I like D's templates, it's one of the things that makes me like D more than C#. But they can definitely get quite complex. C# limits templates to generic types, like List<int>, and for a beginner I think that's an easier way to handle things.
October 21, 2014
On Tue, 21 Oct 2014 21:48:14 +0000
Kapps via Digitalmars-d-learn <digitalmars-d-learn@puremagic.com> wrote:

> I like D's templates, it's one of the things that makes me like D more than C#. But they can definitely get quite complex. C# limits templates to generic types, like List<int>, and for a beginner I think that's an easier way to handle things.
nobody forcec any beginner to write complex templates from the start. not even use them: alot of things can be done without phobos, as excercises. yet i think that it's good to start with the language that has powerful templates and metaprogramming, so more and more advanced features can be gently introduced when there is time.

we can't (ok, we can, but this is very-very hard) teach people how to use metaprogramming properly if their language of choice aren't supporting metaprogramming at all, for example.

start from using templates as generics, then add some sugar, some type consitions, some CTFE and so on. with C# we will stop right after "generics", 'cause there is no other things there.


October 21, 2014
On Wed, 22 Oct 2014 00:57:59 +0300
ketmar via Digitalmars-d-learn <digitalmars-d-learn@puremagic.com>
wrote:

> consitions
i don't even know what this word means. honestly.


October 22, 2014
On Tuesday, 21 October 2014 at 21:58:09 UTC, ketmar via Digitalmars-d-learn wrote:
> start from using templates as generics, then add some sugar, some type
> consitions, some CTFE and so on. with C# we will stop right after
> "generics", 'cause there is no other things there.

That's quite inadequate criticism. If you don't know, what features generics have, you can't criticize them.
October 22, 2014
On Thursday, 16 October 2014 at 22:26:51 UTC, RBfromME wrote:
> I'm a newbie to programming and have been looking into the D lang as a general purposing language to learn, yet the D overview indicates that java would be a better language to learn for your first programming language. Why?  Looks like D is easier than Java...

D is far more complex programming language than Java. I do D programming for over decade, and Java for ~9 years (before I was a C++ programmmer). Just take a look at number of types you have in D, storage classes, pointers, modules (that will soon come to Java too), etc... D generics are superior to Java. However, Java generics are superasy.

Java is designed to be an easy programming language, D is designed to be pragmatic. If people new to programming were about to start with D as the first language, I suggest them to start with an easy subset of it, and I humbly believe that subset will look very, very similar to Java.

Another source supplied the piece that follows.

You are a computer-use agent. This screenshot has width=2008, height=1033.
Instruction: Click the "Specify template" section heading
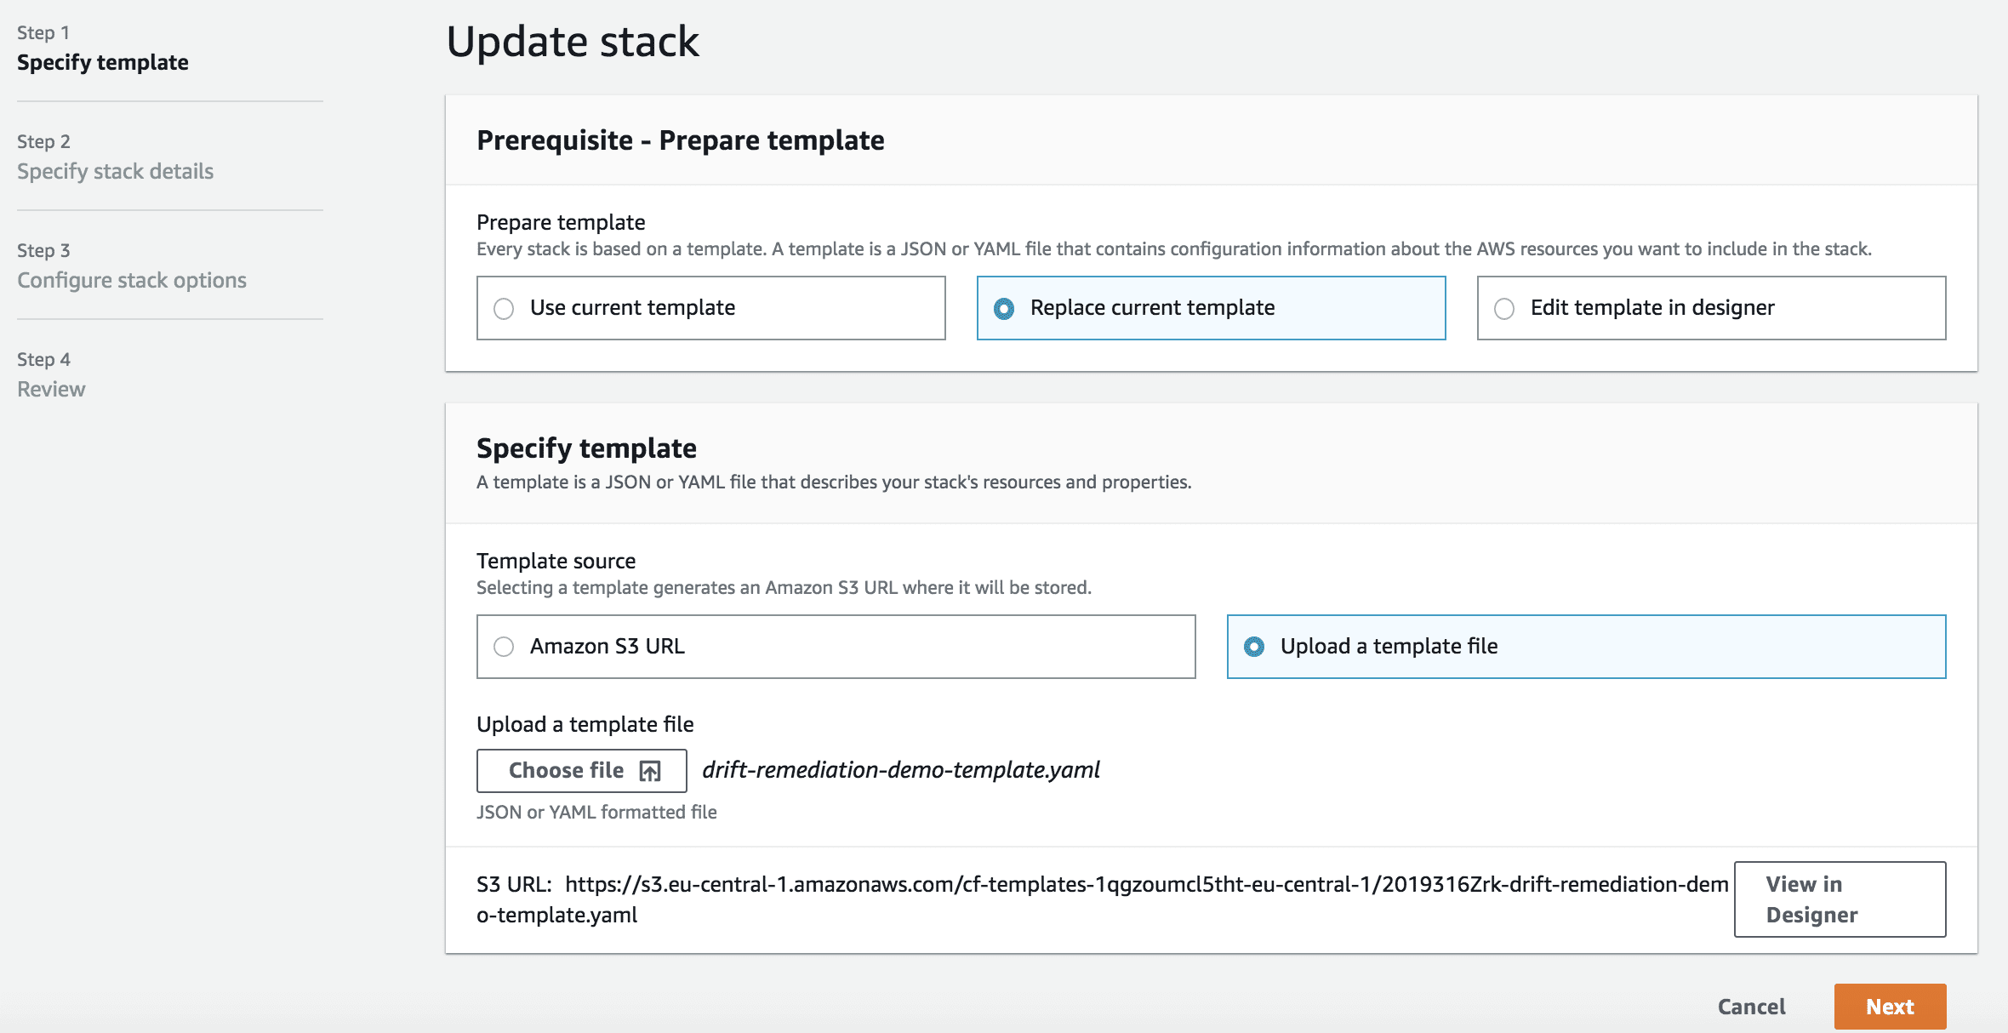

PS. this is not Java advocacy here, I am just trying to be fair and realistic. I just love D but if I said D is as easy as Java, that would be a lie.
October 22, 2014
On Tuesday, 21 October 2014 at 12:19:43 UTC, ketmar via Digitalmars-d-learn wrote:
> templates arent about FP only. yet i agree that Scheme is a very good starting point, SICP rocks.

It is available for free online:

http://mitpress.mit.edu/sicp/

Scheme is good for teaching because it is a minimalistic language, so you quickly learn the semantic model which is more hidden in Haskell.

But I really enjoyed this one:

http://tryhaskell.org/

D should have a similar intro when the current quirks have been ironed out.